Lucy and Steves BIG ADVENTURE travel blog

I don't think I can do it!!!!!

Bunggggggggyyyyyyyyyyy!!!!!!!!!!

Recovering from our Bungy experience in Queenstown.

New Zealand National Rugby Seven's Tournament held in Queenstown

Milford Sound.

Dolphins.

Steve and Cheese.

The Otago Rail Trail.

Our first nights accommodation on the Trail, Lauder School.

Come on Lucy only a 150km to go.


We arrived in Queenstown, the centre for extreme sports and activities in NZ and home of the Bungy jump! We booked in to a massive campsite right in town and had a look at our options. Just down the road was the Kawarau Bride, the site of the first commercial bungy jump founded by AJ Hackett in 1987.

We couldn't resist a look at the mad people throwning themselves from the bridge and actually spent two hours watching. It was fascinating and by the end we had convinced ourselves that we couldn't leave NZ without giving it a go. We booked a jump for 10.30am the next morning GULP!

After a sleepless night we arrived back at the bridge and before we knew it we had our legs tied and we were shuffling our way onto the ledge. We both felt quite calm, resigned to the fact that we were about to leap 43 meters. We had talked about going on the first count... not to delay the agony! Then came the count 5,4,3,2.... and the words "I don't think I can do it..". I am sorry Steve said, remembering that he was terrified of heights. After a few calm words from the jump team we were ready to go...it wasn't graceful but hey we did it and we have evidence on DVD!!!!!!!

Lucy is sure that she blanked out on the jump and came round again when the rope was bouncing, which was the fun bit. The sense of achievement after was immence, we talked about it all day and we haven't stopped smiling since....but that doesn't mean we would do it again!

On our last morning in Queenstown we went to see the Rugby Seven's. A national tournament involving New Zealand's top 16 teams. It was great to see the Hakka perforned at the opening ceremony by all the players. We took a picnic and watched about 3 hours of rugby but had to drag ourselves away to continue our travels in the South.

We drove down to Te Anau and then onto Milford Sound the next morning. Everyone had said that Milford is a must see destination, and it is one of the most visited places in NZ. The weather there was misty and wet, which is apparently usual for the area, they get at least 6meters of rain a year! We had booked a two hour cruise through the fiord (a valley created by a glacier, filled with sea water). We got to see seals on the rocks and a pod of dolphins swimming around the boat.Milford Sound was impressive but no more impressive than other places we had visited, a little bit of an anti climax as we had travelled so far out of our way to get there.

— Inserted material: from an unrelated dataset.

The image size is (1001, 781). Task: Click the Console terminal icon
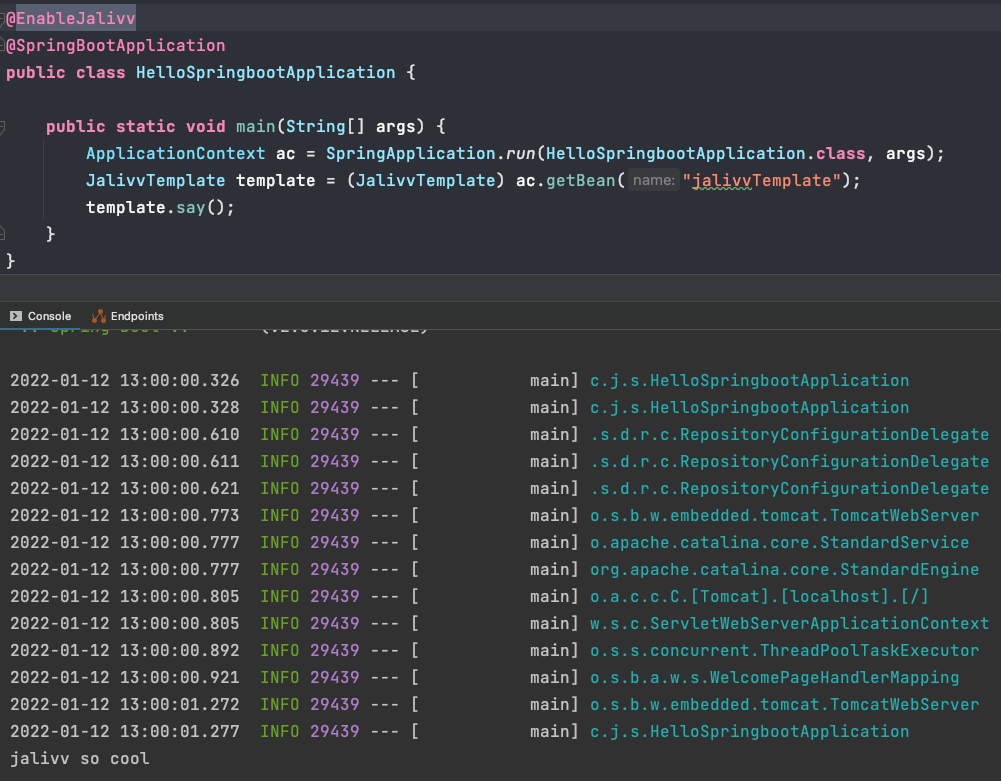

We travelled back up through Queenstown and through the Kawarau valley, where there are lots of vine yards and wineries. We stopped when we saw a Cheesery and Winery together..what a winning combination!!

Our last activity planned in NZ was the Otago Rail Trail, a former railway line between Clyde and Middlemarch that had been converted by the Department of Conservation into a 150km rail trail for bikes and walkers. We loved the experince and felt that on our bikes we got to see the real rural NZ, away from the tourist areas. We did the trail over three days, covering roughly 50km a day, stopping on the way for lunch, to see the scenery and to stamp our rail trail passport at the old stations along the way. We had decided to treat ourselves to a bed after breaking our record of seven consecutive nights in the tent! Our first nights accommodation was in a tiny township called Lauder at the old school house...Steve felt very at home staying in the 'Detention Shed'. Our hosts Nikki and Ralph were lovely who told us all about the local area and even gave us a lift to the local pub in Becks where Gary the local landlord was very chatty, even ferrying us home at the end of the evening.

The second nighth we stayed at an Art Deco Hotel in Ranfurly, a slightly larger township on the trail. After a basket meal, a pint and a hot spa we had an early night with very sore bottoms! The last day of the trail was overcast which was a relief from the previous two days when we were cycling in 90 degree heat. We covered over 60km to arrive at the end of the trail in Middlemarch. We felt proud of ourselves, it had been a very relaxed but challenging few days.

Last few days in New Zealand....on up to Kaikoura for a fishing trip and whale watching and back down to Christchurch to catch our flight to Bali.